The diagnosis of vertebral fractures using VFA is performed when there is a reduction of more than 20% in anterior, middle, and posterior height. The Genant method (semi-quantitative and visual inspection) is the most used to grade fractures: grade zero or normal, if there is no deformity; grade 1 or mild (20 to 25% reduction in vertebral height); grade 2 or moderate (25 to 40% reduction in vertebral height); and grade 3 or severe (reduction greater than 40% in vertebral height). Fractures are still classified as wedge, concave or crush according to the greatest reduction in height in the anterior, middle or posterior vertebral body, respectively.⁸8 Ginski TP, Newman ED, Hummel JL, Hummer M. Development and evaluation of a vertebral fracture assessment program using IVA and its integration with mobile DXA. J Clin Densitom. 2006; 9(1):72-7.^,¹²12 Genant HK, Wu CY, Van Kuijk C, Nevitt MC. Vertebral fracture assessment using a semiquantitative technique. J Bone Miner Res. 1993; 8(9):1137-48.

The aim of this study was to determine the prevalence of asymptomatic vertebral fractures in patients with reduced bone mass using the VFA, and to analyze associated factors.

Methods

This is an observational and retrospective study in 135 patients aged 18 years or older who underwent spine and proximal femur bone densitometry (Explorer, Hollogic^®) and had low bone mass (T score < or equal to -2,00 SD) in at least one bone densitometry site.
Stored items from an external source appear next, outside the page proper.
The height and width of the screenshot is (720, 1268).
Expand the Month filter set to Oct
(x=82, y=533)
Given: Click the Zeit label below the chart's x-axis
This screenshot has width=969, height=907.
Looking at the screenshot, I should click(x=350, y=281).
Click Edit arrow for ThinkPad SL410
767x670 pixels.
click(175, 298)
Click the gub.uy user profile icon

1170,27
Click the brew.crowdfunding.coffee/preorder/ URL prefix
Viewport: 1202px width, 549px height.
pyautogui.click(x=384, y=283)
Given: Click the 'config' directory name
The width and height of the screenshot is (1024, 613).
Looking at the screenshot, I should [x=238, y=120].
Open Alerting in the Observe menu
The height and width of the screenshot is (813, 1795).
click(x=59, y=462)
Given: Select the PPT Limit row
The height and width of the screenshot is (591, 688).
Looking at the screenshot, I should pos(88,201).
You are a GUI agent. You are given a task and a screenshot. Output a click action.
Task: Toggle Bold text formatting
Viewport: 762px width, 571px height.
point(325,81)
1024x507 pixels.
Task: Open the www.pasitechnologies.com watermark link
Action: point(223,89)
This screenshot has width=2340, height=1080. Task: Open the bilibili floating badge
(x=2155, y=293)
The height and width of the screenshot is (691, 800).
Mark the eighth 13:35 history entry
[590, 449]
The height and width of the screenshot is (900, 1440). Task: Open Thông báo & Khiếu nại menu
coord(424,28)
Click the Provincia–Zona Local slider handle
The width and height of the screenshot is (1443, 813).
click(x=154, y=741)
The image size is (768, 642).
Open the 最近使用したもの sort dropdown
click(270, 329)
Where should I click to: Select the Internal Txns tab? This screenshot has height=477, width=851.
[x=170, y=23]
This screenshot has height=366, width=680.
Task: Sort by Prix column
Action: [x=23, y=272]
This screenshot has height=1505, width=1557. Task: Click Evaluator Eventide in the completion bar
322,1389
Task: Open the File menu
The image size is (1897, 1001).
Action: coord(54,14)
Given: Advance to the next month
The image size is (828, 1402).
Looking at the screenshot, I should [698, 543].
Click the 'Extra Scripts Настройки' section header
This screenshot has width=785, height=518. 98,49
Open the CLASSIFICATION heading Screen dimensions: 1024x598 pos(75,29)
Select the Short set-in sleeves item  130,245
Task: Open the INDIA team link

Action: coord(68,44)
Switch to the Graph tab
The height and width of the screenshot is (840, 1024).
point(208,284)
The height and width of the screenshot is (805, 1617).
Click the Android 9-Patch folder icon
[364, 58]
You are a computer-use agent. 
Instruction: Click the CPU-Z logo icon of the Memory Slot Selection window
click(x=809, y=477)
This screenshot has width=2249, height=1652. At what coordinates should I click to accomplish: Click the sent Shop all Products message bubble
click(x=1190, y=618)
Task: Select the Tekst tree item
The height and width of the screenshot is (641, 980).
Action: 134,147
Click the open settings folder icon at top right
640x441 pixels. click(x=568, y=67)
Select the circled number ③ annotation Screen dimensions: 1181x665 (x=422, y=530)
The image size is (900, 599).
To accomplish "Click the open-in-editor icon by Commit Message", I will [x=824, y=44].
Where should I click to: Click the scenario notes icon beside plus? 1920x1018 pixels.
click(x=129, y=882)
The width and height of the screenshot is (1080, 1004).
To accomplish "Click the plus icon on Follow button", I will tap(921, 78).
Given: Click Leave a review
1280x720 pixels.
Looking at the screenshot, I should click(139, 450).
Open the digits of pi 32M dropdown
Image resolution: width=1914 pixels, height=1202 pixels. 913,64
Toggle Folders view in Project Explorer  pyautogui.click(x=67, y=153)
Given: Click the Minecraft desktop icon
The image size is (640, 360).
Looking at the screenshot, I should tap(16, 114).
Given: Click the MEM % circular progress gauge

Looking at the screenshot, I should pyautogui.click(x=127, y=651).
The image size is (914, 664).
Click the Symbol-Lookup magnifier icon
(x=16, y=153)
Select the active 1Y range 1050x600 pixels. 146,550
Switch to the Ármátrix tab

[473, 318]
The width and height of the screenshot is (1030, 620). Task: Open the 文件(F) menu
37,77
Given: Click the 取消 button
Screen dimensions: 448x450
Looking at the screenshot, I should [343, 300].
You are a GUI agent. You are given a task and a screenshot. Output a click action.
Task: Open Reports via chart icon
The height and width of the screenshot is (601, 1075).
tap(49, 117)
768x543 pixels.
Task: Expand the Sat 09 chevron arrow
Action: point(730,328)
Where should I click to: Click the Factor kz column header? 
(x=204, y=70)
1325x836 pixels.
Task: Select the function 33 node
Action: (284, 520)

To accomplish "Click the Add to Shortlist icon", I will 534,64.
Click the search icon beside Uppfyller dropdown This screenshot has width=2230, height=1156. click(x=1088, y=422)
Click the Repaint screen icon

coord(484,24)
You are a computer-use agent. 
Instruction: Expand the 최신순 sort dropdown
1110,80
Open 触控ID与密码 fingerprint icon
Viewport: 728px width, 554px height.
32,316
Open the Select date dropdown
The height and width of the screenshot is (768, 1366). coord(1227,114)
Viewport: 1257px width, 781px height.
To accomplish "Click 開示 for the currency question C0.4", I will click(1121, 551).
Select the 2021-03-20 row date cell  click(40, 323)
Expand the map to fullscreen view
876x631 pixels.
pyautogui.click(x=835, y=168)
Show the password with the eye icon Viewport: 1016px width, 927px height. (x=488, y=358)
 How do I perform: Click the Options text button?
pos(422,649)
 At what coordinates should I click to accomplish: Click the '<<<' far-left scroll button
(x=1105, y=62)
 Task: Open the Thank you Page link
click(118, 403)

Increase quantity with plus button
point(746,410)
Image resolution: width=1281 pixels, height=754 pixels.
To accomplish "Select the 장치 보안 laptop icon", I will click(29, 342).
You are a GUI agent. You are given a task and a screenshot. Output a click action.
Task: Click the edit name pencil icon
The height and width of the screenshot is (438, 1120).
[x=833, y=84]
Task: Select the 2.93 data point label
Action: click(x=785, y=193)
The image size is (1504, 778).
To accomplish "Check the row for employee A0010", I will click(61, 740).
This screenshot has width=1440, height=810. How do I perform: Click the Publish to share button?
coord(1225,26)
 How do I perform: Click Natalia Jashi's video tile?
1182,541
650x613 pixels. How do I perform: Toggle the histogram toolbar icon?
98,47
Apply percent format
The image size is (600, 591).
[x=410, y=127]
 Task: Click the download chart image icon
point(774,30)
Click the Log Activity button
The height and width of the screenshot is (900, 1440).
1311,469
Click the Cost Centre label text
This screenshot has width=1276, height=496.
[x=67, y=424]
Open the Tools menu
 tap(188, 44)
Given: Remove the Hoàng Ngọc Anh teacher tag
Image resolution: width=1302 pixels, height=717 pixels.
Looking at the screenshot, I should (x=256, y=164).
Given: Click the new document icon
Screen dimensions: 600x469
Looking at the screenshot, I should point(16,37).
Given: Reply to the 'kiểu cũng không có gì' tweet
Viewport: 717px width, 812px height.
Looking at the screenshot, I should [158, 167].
The VFA exam was performed concurrently with densitometry. The study was conducted at a clinic in the city of Blumenau (state of Santa Catarina) from September 2011 to March 2012.

Quantitative variables were: bone density in the proximal femur (femoral neck and total femur) and lumbar spine (L1 to L4) expressed as T-score; age in years; body weight measured in Kg using a Plenna^® digital scale; height measured in meters using Tonelli^® precision stadiometer; body mass index (BMI); daily calcium intake measured in mg/day based on a dietary record; age at menopause in years. To calculate the daily intake of calcium, the recommendations of Associação Brasileira de Avaliação Óssea e Osteometabolismo (Abrasso) were used: 1 glass of milk (240 mL) = 300 mg of calcium; 1 glass of yogurt (240 mL) = 400 mg; 1 slice of cheese (28.35 g) = 200 mg; calcium from other sources = 250 mg. The tests were performed by a bone densitometry equipment operator certified by the Abrasso and the reports were issued by a clinical densitometrist certified by both the Abrasso and the International Society for Clinical Densitometry (ISCD).

The qualitative variables were gender, presence of OP, presence of obesity, daily calcium intake, history of low-impact fractures after 40 years of age, current smoker, history of steroid therapy, sedentary lifestyle, presence of menopause and fractures on VFA (in the absence of pain or previous vertebral fracture).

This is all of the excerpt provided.